◆ **What is expected**
Rewrite the data below, replacing every occurrence of "GUI agent" with "GUI assistant" and leaving everything else untouched.
··········
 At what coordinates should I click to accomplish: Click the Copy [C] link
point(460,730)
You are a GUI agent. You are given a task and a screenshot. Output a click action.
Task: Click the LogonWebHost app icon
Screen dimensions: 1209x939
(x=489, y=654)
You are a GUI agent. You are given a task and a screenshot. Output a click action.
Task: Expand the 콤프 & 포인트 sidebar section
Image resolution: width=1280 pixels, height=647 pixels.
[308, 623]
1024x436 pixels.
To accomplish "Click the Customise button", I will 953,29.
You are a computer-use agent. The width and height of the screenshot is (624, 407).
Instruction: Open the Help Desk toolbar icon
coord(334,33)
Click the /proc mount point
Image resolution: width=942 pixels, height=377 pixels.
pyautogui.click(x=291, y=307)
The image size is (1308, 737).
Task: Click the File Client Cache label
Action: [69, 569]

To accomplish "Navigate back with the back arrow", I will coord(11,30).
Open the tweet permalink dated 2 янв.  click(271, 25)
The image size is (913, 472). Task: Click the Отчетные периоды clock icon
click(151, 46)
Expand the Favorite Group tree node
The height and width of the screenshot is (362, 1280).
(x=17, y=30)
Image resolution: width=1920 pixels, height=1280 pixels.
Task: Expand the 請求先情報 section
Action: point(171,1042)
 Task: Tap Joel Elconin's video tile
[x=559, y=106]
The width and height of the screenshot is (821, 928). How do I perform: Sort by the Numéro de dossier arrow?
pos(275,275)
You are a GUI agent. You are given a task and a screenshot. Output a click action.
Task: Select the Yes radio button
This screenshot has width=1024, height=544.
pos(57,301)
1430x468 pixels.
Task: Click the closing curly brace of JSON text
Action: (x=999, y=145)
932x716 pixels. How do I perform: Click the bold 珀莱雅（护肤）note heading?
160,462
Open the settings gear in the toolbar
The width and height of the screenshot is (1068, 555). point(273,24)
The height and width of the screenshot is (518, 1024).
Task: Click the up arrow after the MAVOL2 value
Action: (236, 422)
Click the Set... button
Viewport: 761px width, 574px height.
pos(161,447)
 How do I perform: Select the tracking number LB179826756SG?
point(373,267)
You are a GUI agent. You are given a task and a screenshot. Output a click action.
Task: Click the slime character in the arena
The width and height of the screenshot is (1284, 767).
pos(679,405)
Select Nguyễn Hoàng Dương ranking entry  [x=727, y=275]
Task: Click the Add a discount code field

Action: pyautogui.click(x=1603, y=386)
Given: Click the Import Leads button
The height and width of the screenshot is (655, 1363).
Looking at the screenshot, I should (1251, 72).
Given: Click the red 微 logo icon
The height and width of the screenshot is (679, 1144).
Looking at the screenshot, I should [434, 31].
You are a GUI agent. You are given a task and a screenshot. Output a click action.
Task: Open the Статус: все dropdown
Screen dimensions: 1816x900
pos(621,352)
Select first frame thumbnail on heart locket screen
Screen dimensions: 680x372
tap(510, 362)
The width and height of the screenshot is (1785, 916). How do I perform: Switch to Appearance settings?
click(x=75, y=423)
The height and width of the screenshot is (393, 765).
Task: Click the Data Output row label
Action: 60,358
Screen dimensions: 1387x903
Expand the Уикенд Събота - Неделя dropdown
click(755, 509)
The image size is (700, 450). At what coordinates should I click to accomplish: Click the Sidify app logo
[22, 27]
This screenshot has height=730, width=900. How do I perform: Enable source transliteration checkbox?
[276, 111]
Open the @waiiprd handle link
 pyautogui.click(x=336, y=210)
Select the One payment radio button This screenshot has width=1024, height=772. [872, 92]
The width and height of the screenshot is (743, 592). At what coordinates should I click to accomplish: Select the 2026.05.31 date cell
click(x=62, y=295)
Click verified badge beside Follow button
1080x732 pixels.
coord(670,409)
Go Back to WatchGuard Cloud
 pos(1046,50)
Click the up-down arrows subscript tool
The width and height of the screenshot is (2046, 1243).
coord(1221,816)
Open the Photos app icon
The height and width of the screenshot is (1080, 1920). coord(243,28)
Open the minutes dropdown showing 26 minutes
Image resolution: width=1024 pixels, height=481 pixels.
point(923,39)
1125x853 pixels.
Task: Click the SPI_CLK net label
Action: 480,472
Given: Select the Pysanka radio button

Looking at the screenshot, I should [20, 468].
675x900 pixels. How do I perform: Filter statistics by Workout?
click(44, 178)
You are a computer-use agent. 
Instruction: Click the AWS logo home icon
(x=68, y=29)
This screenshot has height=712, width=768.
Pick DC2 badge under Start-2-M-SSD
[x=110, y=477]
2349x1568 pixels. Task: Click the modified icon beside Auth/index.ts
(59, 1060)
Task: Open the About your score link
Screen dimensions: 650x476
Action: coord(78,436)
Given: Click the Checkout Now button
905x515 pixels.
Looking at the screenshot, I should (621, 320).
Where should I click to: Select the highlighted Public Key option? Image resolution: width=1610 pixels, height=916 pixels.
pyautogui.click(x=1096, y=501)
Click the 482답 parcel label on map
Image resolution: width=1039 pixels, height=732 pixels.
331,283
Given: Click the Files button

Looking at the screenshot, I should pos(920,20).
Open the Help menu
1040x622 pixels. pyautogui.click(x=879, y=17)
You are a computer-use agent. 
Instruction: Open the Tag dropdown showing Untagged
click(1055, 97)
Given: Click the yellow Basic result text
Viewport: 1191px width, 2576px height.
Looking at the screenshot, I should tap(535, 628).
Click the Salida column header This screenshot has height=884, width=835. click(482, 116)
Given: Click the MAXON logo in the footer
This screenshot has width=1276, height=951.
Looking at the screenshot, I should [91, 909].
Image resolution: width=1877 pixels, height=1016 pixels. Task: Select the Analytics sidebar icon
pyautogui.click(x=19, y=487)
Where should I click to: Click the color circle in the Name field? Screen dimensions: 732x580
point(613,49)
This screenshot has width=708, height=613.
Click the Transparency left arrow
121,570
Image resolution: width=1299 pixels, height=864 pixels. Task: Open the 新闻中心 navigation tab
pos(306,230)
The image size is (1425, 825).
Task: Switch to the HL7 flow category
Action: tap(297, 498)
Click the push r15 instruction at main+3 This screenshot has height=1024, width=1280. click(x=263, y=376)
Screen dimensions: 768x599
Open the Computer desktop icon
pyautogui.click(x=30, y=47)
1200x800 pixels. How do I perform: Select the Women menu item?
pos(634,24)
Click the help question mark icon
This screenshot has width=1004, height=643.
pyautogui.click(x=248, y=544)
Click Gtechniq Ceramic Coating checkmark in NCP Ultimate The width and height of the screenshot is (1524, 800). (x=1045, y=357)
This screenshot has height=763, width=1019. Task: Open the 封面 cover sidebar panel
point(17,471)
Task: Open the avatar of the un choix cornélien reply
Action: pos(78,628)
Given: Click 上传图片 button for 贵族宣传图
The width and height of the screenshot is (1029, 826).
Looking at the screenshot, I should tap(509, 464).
··········
◆ **Result of this exercise**
 At what coordinates should I click to accomplish: Click the Copy [C] link
point(460,730)
You are a GUI assistant. You are given a task and a screenshot. Output a click action.
Task: Click the LogonWebHost app icon
Screen dimensions: 1209x939
(x=489, y=654)
You are a GUI assistant. You are given a task and a screenshot. Output a click action.
Task: Expand the 콤프 & 포인트 sidebar section
Image resolution: width=1280 pixels, height=647 pixels.
[308, 623]
1024x436 pixels.
To accomplish "Click the Customise button", I will 953,29.
You are a computer-use agent. The width and height of the screenshot is (624, 407).
Instruction: Open the Help Desk toolbar icon
coord(334,33)
Click the /proc mount point
Image resolution: width=942 pixels, height=377 pixels.
pyautogui.click(x=291, y=307)
The image size is (1308, 737).
Task: Click the File Client Cache label
Action: [69, 569]

To accomplish "Navigate back with the back arrow", I will coord(11,30).
Open the tweet permalink dated 2 янв.  click(271, 25)
The image size is (913, 472). Task: Click the Отчетные периоды clock icon
click(151, 46)
Expand the Favorite Group tree node
The height and width of the screenshot is (362, 1280).
(x=17, y=30)
Image resolution: width=1920 pixels, height=1280 pixels.
Task: Expand the 請求先情報 section
Action: point(171,1042)
 Task: Tap Joel Elconin's video tile
[x=559, y=106]
The width and height of the screenshot is (821, 928). How do I perform: Sort by the Numéro de dossier arrow?
pos(275,275)
You are a GUI assistant. You are given a task and a screenshot. Output a click action.
Task: Select the Yes radio button
This screenshot has width=1024, height=544.
pos(57,301)
1430x468 pixels.
Task: Click the closing curly brace of JSON text
Action: (x=999, y=145)
932x716 pixels. How do I perform: Click the bold 珀莱雅（护肤）note heading?
160,462
Open the settings gear in the toolbar
The width and height of the screenshot is (1068, 555). point(273,24)
The height and width of the screenshot is (518, 1024).
Task: Click the up arrow after the MAVOL2 value
Action: (236, 422)
Click the Set... button
Viewport: 761px width, 574px height.
pos(161,447)
 How do I perform: Select the tracking number LB179826756SG?
point(373,267)
You are a GUI assistant. You are given a task and a screenshot. Output a click action.
Task: Click the slime character in the arena
The width and height of the screenshot is (1284, 767).
pos(679,405)
Select Nguyễn Hoàng Dương ranking entry  [x=727, y=275]
Task: Click the Add a discount code field

Action: pyautogui.click(x=1603, y=386)
Given: Click the Import Leads button
The height and width of the screenshot is (655, 1363).
Looking at the screenshot, I should (1251, 72).
Given: Click the red 微 logo icon
The height and width of the screenshot is (679, 1144).
Looking at the screenshot, I should [434, 31].
You are a GUI assistant. You are given a task and a screenshot. Output a click action.
Task: Open the Статус: все dropdown
Screen dimensions: 1816x900
pos(621,352)
Select first frame thumbnail on heart locket screen
Screen dimensions: 680x372
tap(510, 362)
The width and height of the screenshot is (1785, 916). How do I perform: Switch to Appearance settings?
click(x=75, y=423)
The height and width of the screenshot is (393, 765).
Task: Click the Data Output row label
Action: 60,358
Screen dimensions: 1387x903
Expand the Уикенд Събота - Неделя dropdown
click(755, 509)
The image size is (700, 450). At what coordinates should I click to accomplish: Click the Sidify app logo
[22, 27]
This screenshot has height=730, width=900. How do I perform: Enable source transliteration checkbox?
[276, 111]
Open the @waiiprd handle link
 pyautogui.click(x=336, y=210)
Select the One payment radio button This screenshot has width=1024, height=772. [872, 92]
The width and height of the screenshot is (743, 592). At what coordinates should I click to accomplish: Select the 2026.05.31 date cell
click(x=62, y=295)
Click verified badge beside Follow button
1080x732 pixels.
coord(670,409)
Go Back to WatchGuard Cloud
 pos(1046,50)
Click the up-down arrows subscript tool
The width and height of the screenshot is (2046, 1243).
coord(1221,816)
Open the Photos app icon
The height and width of the screenshot is (1080, 1920). coord(243,28)
Open the minutes dropdown showing 26 minutes
Image resolution: width=1024 pixels, height=481 pixels.
point(923,39)
1125x853 pixels.
Task: Click the SPI_CLK net label
Action: 480,472
Given: Select the Pysanka radio button

Looking at the screenshot, I should [20, 468].
675x900 pixels. How do I perform: Filter statistics by Workout?
click(44, 178)
You are a computer-use agent. 
Instruction: Click the AWS logo home icon
(x=68, y=29)
This screenshot has height=712, width=768.
Pick DC2 badge under Start-2-M-SSD
[x=110, y=477]
2349x1568 pixels. Task: Click the modified icon beside Auth/index.ts
(59, 1060)
Task: Open the About your score link
Screen dimensions: 650x476
Action: coord(78,436)
Given: Click the Checkout Now button
905x515 pixels.
Looking at the screenshot, I should (621, 320).
Where should I click to: Select the highlighted Public Key option? Image resolution: width=1610 pixels, height=916 pixels.
pyautogui.click(x=1096, y=501)
Click the 482답 parcel label on map
Image resolution: width=1039 pixels, height=732 pixels.
331,283
Given: Click the Files button

Looking at the screenshot, I should pos(920,20).
Open the Help menu
1040x622 pixels. pyautogui.click(x=879, y=17)
You are a computer-use agent. 
Instruction: Open the Tag dropdown showing Untagged
click(1055, 97)
Given: Click the yellow Basic result text
Viewport: 1191px width, 2576px height.
Looking at the screenshot, I should tap(535, 628).
Click the Salida column header This screenshot has height=884, width=835. click(482, 116)
Given: Click the MAXON logo in the footer
This screenshot has width=1276, height=951.
Looking at the screenshot, I should [91, 909].
Image resolution: width=1877 pixels, height=1016 pixels. Task: Select the Analytics sidebar icon
pyautogui.click(x=19, y=487)
Where should I click to: Click the color circle in the Name field? Screen dimensions: 732x580
point(613,49)
This screenshot has width=708, height=613.
Click the Transparency left arrow
121,570
Image resolution: width=1299 pixels, height=864 pixels. Task: Open the 新闻中心 navigation tab
pos(306,230)
The image size is (1425, 825).
Task: Switch to the HL7 flow category
Action: tap(297, 498)
Click the push r15 instruction at main+3 This screenshot has height=1024, width=1280. click(x=263, y=376)
Screen dimensions: 768x599
Open the Computer desktop icon
pyautogui.click(x=30, y=47)
1200x800 pixels. How do I perform: Select the Women menu item?
pos(634,24)
Click the help question mark icon
This screenshot has width=1004, height=643.
pyautogui.click(x=248, y=544)
Click Gtechniq Ceramic Coating checkmark in NCP Ultimate The width and height of the screenshot is (1524, 800). (x=1045, y=357)
This screenshot has height=763, width=1019. Task: Open the 封面 cover sidebar panel
point(17,471)
Task: Open the avatar of the un choix cornélien reply
Action: pos(78,628)
Given: Click 上传图片 button for 贵族宣传图
The width and height of the screenshot is (1029, 826).
Looking at the screenshot, I should tap(509, 464).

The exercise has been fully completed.